With Philadelphia’s rising gun-related incident rates, ZeroEyes is a promising solution to prevent gun-related crime through early police intervention. However, as a research group that studies bias in AI, we know that there is a sordid history of image recognition AI perpetuating racial bias in criminal justice. ZeroEyes carries these same risks. Before implementing the program, SEPTA and other Philadelphia agencies can take proactive, proven steps to minimize the risk of racial bias.

ZeroEyes recognizes patterns associated with guns, rather than the gun itself. It scans for patterns like the shape and color of an object. However, some features it uses could be inherently related to race and socioeconomic status — like skin color, clothing style, and the zip code of the station.

Unfortunately, it’s nearly impossible for algorithm developers to remove all potentially biased features from the AI model. A lack of racial or ethnic diversity in the populations used to train the algorithm could result in its inability to distinguish between guns, cell phones, and other small objects held in the hands of people of color, “baking in” this presumption to the algorithm.

Similar image-based AI algorithms have perpetuated racial bias. In 2016, researchers at ProPublica reported that COMPAS, an algorithm widely used by judges to predict the likelihood of recidivism based on a defendant’s photo, incorrectly labeled Black defendants as “high-risk” at twice the rate of white defendants. When digital cameras became widely available, some detected Asian people as perpetually blinking. Algorithmic bias is common in other fields, including mortgage loans, speech recognition, and our lab’s field — health care.

» READ MORE: SEPTA will roll out artificial-intelligence gun detection program on Market-Frankford, Broad Street lines

Algorithmic bias in criminal justice has far-reaching consequences. Prejudiced algorithms can overdirect police into neighborhoods where Black and brown people live, which has been associated with decreased health equity and adverse health outcomes for people of color. In 2018, police in Detroit used an AI facial recognition algorithm that prompted the arrest of an innocent Black Detroit resident, Robert Williams. When he was brought in for questioning, police laid out his driver’s license picture with the stills from the security cameras, thinking they caught him red-handed. He responded, “That’s not me … I hope you don’t think all Black people look alike.

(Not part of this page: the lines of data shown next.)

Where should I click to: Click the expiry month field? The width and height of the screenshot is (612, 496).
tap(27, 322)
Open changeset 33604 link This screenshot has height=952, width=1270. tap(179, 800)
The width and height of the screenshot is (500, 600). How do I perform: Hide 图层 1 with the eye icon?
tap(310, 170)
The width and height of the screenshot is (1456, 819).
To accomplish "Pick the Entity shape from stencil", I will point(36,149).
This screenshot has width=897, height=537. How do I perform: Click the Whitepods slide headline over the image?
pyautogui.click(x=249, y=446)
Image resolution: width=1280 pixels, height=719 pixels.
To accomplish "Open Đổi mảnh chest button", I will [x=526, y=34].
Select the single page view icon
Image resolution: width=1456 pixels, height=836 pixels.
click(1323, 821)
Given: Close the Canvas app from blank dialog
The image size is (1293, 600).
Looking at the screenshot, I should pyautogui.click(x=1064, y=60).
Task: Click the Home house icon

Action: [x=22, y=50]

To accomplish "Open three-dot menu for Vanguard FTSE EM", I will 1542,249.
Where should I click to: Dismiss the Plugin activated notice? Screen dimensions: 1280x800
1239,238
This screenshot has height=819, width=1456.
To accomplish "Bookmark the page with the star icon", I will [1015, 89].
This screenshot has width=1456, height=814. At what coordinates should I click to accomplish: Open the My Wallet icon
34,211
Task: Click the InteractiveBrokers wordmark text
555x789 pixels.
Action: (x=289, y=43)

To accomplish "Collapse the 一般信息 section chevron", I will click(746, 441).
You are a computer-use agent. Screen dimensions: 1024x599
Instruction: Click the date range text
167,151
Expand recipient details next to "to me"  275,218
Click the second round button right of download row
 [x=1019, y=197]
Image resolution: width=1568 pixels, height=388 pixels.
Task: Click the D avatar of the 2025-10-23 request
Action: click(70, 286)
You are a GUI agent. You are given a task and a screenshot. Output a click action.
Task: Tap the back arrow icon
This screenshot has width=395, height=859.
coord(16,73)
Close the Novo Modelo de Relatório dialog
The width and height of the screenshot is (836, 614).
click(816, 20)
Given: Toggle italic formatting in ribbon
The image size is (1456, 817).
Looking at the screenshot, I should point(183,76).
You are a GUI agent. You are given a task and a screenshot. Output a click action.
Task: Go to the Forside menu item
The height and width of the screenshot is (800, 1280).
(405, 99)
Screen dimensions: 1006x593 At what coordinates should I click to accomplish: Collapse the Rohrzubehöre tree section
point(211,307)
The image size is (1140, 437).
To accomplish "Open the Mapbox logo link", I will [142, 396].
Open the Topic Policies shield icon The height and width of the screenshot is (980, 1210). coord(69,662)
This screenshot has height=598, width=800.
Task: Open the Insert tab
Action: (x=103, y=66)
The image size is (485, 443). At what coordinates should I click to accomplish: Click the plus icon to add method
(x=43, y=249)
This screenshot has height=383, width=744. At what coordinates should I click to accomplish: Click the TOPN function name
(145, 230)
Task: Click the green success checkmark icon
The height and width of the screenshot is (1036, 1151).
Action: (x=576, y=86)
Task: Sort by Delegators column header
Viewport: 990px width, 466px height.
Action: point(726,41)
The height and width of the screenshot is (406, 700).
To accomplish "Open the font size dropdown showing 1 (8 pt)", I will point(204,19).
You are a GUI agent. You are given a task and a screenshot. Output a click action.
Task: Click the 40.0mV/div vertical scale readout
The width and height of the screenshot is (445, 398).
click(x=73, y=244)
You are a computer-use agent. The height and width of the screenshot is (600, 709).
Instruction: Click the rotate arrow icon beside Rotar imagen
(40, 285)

How can we prevent algorithmic bias against SEPTA riders from ZeroEyes?

First, before deployment, SEPTA should “silently” run ZeroEyes, without tying alerts to police notification, to determine if it perpetuates bias. This would allow SEPTA officials to determine the types of populations ZeroEyes identifies. SEPTA could revise the algorithm if it misidentifies a high proportion of Black individuals.

Second, a trained team should carefully review all flagged images before signaling police dispatch. The racial and ethnic makeup of this team should reflect the Philadelphia population. The extra seconds it takes to verify the image could ensure that police do not respond to a “false positive.”

Third, an independent team should evaluate the population that was used to train the ZeroEyes algorithm to ensure it has an adequate representation of people of color. Similar oversight bodies like the FDA have released standards for adequate representation in the training of medical AI.

Finally, SEPTA should verify ZeroEyes’ success by diminishing crime rates rather than the number of guns identified. False positives, like toy guns and concealed-carry guns, would only perpetuate more bias. ZeroEyes’ success should be determined by proactive crime prevention.

With the recent uptick in the number of fatal shootings, there is an urgent need for strategies to reduce gun violence. AI algorithms like ZeroEyes may help. However, we must be cautious when implementing new technology to prevent more racial inequality in our city.

Helayne Drell is a master’s of bioethics student and a research coordinator at the Human-Algorithm Collaboration (HAC) Lab at the University of Pennsylvania. Ravi B. Parikh is an oncologist and the director of the HAC Lab. Also contributing to this op-ed were Likhitha Kolla, who is an M.D.-Ph.D. student at the University of Pennsylvania, and Caleb Hearn, a research coordinator at the HAC Lab.